SUPPLIED INFORMATION:
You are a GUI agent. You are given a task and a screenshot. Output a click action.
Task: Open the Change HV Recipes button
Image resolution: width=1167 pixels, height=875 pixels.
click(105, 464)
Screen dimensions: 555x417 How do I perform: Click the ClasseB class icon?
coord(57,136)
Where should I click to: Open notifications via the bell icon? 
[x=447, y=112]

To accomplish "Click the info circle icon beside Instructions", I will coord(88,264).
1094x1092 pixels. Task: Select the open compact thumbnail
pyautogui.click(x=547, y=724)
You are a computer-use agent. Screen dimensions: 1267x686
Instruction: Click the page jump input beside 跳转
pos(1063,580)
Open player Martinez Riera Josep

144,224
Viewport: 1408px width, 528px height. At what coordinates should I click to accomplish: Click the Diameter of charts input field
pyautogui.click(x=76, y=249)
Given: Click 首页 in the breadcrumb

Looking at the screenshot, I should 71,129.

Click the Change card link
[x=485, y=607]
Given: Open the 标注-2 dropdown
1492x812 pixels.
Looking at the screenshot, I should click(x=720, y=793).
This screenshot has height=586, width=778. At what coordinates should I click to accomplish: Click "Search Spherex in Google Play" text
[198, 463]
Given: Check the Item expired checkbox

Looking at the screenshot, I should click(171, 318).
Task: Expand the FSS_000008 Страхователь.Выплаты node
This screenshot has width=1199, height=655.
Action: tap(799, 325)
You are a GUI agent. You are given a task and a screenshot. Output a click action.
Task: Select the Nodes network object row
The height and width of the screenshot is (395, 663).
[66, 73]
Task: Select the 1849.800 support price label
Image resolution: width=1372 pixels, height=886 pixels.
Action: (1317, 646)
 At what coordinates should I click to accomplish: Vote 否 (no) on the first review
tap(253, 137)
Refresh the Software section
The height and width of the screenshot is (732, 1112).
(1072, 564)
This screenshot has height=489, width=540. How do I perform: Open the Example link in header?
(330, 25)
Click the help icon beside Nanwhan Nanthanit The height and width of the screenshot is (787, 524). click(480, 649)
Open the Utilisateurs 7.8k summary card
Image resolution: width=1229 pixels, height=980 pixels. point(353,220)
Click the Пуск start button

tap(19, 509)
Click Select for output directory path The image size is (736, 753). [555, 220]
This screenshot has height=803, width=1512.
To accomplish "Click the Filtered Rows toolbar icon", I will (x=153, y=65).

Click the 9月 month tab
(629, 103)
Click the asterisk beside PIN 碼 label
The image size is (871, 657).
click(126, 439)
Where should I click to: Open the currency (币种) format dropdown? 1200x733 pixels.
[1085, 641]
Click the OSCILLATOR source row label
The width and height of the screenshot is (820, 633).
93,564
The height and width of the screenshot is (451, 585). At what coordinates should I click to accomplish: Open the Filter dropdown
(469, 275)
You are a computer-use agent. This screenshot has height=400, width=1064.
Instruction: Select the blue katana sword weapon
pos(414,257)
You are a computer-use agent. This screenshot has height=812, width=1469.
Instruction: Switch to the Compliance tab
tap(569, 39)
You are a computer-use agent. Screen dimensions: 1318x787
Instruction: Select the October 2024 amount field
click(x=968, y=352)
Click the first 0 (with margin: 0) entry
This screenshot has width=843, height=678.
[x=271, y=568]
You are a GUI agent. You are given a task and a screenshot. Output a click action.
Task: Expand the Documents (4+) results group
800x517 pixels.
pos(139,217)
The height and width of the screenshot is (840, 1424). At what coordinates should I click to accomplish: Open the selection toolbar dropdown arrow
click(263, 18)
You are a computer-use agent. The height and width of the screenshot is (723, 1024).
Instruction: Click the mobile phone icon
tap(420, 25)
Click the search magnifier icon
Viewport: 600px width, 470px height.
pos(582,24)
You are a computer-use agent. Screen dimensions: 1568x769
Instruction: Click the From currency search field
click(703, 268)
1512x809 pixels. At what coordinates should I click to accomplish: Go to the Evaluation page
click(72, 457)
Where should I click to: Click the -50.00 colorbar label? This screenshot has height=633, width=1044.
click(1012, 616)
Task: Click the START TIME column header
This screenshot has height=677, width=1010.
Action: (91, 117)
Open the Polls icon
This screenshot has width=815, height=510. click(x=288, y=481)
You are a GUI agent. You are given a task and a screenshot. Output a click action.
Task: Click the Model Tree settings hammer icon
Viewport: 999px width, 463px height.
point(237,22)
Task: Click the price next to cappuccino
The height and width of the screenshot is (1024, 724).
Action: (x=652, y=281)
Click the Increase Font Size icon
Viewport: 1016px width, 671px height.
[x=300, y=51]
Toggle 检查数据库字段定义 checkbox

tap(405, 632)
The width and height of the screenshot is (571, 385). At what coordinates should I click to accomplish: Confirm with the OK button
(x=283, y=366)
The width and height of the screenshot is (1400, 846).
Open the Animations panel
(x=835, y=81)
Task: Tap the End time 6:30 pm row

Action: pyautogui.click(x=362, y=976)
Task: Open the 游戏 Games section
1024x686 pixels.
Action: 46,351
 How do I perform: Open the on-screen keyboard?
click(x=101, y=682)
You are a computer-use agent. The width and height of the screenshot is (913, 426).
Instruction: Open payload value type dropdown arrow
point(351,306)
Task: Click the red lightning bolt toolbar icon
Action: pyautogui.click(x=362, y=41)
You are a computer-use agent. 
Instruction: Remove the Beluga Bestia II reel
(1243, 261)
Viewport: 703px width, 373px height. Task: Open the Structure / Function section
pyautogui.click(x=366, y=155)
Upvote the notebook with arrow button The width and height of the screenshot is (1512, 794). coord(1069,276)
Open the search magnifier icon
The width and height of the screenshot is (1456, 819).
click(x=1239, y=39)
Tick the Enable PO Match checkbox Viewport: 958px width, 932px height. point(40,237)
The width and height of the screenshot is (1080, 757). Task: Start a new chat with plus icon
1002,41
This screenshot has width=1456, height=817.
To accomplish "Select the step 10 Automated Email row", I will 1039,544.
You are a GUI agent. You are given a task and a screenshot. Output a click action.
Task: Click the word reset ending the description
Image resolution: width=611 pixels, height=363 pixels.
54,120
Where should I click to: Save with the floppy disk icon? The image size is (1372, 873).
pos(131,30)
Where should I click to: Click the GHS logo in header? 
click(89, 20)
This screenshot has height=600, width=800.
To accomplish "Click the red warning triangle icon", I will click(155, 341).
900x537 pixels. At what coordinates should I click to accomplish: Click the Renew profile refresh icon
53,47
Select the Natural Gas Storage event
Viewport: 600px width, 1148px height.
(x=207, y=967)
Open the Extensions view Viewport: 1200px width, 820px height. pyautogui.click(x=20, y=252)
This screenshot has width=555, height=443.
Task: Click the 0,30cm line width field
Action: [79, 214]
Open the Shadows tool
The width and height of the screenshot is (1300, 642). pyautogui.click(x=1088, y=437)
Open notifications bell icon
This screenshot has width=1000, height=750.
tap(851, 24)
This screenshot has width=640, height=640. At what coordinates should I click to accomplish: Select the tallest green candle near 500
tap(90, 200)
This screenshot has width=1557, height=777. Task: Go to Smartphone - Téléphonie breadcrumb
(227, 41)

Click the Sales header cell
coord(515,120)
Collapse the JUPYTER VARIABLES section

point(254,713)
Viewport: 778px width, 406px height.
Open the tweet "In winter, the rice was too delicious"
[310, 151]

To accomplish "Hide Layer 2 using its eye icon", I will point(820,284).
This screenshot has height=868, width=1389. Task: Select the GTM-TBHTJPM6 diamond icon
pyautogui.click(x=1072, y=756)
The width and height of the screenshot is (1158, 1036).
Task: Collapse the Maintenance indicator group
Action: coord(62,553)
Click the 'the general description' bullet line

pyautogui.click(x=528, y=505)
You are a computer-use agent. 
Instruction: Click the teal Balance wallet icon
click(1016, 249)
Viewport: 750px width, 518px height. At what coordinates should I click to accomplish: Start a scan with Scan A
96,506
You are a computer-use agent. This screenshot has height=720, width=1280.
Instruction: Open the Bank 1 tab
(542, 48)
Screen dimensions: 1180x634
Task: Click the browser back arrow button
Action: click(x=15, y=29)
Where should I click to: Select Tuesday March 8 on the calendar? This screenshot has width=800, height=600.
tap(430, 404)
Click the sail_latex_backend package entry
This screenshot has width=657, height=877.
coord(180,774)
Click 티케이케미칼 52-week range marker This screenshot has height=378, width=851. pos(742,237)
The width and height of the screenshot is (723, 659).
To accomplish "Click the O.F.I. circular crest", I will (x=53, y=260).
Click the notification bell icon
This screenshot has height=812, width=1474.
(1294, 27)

ASSIGNED TASK: Lines containing the string "Expand": report how many there are in the material above, and nothing more.

RESULT OF THIS EXERCISE: 2